Reading and writing a file with Perl

learn.perl.org
 

Writing to a file

#!/usr/bin/perl
use strict;
use warnings;

use Path::Class;
use autodie; # die if problem reading or writing a file

my $dir = dir("/tmp"); # /tmp

my $file = $dir->file("file.txt"); # /tmp/file.txt

# Get a file_handle (IO::File object) you can write to
my $file_handle = $file->openw();

my @list = ('a', 'list', 'of', 'lines');

foreach my $line ( @list ) {
    # Add the line to the file
    $file_handle->print($line . "\n");
}

Appending to a file

# As above but use open('>>') instead of openw()
my $file_handle = $file->open('>>');

Reading a file

#!/usr/bin/perl
use strict;
use warnings;

use Path::Class;
use autodie; # die if problem reading or writing a file

my $dir = dir("/tmp"); # /tmp

my $file = $dir->file("file.txt");

# Read in the entire contents of a file
my $content = $file->slurp();

# openr() returns an IO::File object to read from
my $file_handle = $file->openr();

# Read in line at a time
while( my $line = $file_handle->getline() ) {
        print $line;
}

Path::Class makes working with directories (Path::Class::Dir) and files (Path::Class::File) clean and easy to do.
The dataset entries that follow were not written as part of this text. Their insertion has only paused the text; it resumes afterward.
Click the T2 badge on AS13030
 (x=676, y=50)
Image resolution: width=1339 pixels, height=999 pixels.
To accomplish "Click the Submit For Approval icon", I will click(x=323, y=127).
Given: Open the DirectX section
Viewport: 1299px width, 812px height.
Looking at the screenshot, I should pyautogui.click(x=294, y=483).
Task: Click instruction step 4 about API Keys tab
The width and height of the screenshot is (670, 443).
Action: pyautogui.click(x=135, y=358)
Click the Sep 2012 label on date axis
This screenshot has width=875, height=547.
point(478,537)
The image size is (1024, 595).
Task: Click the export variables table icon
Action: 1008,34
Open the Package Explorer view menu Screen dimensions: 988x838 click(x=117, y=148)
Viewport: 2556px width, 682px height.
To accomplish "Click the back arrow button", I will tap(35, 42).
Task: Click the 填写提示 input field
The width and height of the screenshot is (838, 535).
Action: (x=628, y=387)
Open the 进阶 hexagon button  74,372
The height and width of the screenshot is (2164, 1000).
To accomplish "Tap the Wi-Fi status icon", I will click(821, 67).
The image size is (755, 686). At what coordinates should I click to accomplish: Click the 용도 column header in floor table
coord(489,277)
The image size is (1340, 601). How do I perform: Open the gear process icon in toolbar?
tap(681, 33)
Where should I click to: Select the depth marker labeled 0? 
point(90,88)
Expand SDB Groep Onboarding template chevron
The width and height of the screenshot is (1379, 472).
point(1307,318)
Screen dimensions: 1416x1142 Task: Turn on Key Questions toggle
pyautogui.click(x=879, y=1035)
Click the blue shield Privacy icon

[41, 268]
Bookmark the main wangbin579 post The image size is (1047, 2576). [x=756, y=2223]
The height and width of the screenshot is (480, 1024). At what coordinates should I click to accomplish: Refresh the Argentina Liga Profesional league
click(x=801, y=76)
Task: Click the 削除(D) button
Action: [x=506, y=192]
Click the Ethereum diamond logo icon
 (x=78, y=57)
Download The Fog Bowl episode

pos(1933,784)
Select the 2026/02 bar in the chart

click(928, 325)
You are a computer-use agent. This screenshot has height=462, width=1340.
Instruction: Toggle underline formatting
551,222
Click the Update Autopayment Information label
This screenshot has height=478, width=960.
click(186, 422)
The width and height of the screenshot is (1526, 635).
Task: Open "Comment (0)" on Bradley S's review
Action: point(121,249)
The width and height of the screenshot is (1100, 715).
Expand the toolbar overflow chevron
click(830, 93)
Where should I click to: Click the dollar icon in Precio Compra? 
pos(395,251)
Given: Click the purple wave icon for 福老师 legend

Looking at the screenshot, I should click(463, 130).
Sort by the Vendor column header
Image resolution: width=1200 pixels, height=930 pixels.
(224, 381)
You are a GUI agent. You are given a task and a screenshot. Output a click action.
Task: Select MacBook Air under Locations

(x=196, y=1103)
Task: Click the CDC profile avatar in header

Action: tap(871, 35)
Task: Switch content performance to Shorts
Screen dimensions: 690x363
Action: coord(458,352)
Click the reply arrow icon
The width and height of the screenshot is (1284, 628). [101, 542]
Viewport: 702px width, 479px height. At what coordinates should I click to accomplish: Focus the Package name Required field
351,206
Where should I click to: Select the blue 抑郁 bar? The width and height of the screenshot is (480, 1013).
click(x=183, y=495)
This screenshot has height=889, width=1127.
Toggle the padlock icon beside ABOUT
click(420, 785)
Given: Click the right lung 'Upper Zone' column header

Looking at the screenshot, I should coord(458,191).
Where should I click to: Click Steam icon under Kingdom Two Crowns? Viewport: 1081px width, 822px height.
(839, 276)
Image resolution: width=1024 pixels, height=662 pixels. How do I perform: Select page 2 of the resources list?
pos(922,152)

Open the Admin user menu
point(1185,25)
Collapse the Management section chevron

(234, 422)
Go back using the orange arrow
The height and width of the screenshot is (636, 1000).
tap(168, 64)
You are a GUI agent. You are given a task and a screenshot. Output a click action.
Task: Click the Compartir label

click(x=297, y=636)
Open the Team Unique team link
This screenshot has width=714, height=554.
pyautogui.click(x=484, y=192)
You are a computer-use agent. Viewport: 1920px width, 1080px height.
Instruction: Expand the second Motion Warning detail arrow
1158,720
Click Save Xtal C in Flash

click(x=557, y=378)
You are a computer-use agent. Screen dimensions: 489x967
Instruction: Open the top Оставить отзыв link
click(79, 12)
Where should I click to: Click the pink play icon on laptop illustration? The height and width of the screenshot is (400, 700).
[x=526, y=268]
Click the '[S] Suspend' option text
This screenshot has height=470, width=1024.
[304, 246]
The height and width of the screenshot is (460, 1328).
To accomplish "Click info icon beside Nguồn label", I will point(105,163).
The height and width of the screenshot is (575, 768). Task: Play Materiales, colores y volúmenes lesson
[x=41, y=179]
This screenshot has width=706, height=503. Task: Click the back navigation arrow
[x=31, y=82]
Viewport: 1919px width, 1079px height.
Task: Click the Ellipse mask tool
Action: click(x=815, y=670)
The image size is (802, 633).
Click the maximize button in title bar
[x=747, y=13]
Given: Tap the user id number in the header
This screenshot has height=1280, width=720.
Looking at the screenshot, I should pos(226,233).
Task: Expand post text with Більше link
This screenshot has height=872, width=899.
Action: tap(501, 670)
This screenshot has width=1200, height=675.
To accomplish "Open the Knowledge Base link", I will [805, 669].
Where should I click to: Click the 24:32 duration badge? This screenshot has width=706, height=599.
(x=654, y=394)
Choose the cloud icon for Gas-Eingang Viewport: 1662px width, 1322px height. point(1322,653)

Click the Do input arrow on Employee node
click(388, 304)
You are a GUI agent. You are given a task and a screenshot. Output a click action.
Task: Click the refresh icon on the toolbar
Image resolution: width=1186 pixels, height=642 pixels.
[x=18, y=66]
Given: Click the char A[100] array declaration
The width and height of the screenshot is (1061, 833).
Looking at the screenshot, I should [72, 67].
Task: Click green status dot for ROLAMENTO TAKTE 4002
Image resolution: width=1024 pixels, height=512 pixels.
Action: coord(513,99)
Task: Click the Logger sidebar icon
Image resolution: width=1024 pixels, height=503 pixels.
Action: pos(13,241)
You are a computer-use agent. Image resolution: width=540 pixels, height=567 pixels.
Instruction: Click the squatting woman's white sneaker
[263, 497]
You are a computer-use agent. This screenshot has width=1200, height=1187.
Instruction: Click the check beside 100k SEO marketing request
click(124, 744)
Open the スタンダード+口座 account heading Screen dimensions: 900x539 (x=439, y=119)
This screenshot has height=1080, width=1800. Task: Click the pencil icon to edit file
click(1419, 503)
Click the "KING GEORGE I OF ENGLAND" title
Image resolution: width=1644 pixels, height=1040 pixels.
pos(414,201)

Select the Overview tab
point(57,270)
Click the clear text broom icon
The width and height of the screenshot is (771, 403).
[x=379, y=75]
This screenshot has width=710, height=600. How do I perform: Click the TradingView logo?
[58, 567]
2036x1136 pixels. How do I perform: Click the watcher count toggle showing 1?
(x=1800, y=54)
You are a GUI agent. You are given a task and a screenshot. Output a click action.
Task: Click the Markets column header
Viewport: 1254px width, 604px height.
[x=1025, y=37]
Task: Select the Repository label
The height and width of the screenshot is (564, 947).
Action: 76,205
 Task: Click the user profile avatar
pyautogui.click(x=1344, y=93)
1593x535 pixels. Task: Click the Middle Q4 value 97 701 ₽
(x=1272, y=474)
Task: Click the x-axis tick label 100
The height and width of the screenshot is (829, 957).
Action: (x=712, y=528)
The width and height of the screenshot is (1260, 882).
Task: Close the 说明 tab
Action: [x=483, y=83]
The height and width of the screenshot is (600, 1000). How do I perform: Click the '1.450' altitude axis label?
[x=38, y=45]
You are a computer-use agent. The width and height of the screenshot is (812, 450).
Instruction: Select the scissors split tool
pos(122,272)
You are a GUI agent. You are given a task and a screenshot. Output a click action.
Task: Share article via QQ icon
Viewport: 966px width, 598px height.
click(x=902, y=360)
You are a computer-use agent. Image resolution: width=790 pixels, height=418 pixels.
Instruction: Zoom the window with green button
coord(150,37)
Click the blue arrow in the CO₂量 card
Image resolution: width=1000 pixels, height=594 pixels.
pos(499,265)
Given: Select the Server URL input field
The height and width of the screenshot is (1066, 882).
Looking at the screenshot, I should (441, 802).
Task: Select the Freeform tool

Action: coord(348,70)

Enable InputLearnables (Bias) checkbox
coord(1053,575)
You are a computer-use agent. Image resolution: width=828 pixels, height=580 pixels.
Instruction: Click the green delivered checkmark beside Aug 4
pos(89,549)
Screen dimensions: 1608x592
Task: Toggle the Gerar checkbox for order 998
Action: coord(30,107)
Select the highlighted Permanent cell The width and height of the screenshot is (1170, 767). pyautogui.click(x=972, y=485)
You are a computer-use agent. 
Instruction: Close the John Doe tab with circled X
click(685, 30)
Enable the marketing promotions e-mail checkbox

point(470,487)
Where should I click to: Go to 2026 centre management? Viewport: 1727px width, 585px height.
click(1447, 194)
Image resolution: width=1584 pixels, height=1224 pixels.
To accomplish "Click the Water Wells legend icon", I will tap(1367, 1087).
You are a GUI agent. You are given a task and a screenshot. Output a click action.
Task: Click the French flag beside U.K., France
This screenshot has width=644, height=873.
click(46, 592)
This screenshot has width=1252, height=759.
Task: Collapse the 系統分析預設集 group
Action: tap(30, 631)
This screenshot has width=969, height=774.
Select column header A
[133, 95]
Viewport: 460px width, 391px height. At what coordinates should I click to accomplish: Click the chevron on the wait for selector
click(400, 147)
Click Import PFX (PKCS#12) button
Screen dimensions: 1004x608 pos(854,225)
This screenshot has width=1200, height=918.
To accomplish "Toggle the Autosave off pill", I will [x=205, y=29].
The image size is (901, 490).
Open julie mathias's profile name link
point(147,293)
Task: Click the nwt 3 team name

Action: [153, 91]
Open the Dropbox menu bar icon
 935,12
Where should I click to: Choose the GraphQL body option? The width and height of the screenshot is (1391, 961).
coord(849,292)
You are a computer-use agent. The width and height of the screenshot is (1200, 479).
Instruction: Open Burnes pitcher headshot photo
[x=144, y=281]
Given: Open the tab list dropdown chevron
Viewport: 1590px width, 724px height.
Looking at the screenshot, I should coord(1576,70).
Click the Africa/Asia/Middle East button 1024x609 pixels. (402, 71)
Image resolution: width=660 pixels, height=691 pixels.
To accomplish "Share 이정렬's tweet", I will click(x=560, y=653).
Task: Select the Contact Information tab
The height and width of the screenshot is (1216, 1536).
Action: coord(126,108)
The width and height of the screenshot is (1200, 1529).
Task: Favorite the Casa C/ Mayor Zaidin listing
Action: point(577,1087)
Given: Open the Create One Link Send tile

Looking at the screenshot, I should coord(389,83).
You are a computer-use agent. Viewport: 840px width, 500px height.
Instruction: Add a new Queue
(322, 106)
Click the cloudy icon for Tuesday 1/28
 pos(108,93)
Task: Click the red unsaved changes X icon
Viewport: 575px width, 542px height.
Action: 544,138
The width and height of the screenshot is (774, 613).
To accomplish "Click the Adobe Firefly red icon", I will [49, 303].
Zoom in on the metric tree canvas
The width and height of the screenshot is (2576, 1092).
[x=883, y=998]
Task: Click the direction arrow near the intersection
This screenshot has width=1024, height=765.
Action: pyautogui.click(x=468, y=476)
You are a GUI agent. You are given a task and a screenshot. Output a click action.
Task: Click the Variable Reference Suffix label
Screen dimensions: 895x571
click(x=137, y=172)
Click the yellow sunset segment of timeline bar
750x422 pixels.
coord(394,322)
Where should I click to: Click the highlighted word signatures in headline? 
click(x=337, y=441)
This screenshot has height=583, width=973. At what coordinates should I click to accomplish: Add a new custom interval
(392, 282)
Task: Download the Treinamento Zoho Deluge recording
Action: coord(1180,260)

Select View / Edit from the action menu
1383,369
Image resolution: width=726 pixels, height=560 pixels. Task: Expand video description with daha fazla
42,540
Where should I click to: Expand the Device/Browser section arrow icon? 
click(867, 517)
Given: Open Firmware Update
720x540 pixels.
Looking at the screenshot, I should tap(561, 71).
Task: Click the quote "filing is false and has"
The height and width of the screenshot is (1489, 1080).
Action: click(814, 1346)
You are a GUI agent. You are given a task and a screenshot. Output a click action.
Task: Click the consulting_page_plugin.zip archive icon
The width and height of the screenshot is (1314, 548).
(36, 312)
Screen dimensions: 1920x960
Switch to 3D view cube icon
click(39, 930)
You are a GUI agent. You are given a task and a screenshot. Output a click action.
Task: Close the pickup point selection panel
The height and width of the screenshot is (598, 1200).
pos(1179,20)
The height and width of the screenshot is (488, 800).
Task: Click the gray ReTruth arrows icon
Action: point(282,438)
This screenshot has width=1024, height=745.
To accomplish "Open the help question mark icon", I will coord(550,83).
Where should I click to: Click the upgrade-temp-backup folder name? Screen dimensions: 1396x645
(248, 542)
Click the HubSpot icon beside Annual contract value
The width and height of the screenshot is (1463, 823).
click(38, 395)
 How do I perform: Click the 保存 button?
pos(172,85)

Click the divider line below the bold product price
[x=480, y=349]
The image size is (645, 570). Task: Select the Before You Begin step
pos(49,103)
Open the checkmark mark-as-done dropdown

Try to work with file() or dir() objects throughout your code, but remember if you are calling other Perl modules you will often need to convert the object to a string using 'stringify':

    $file->stringify();
    $dir->stringify();
    

autodie forces many functions to die with a useful error message (instead of returning undef) if they fail. This makes for cleaner code. To check for and catch errors use Try::Tiny.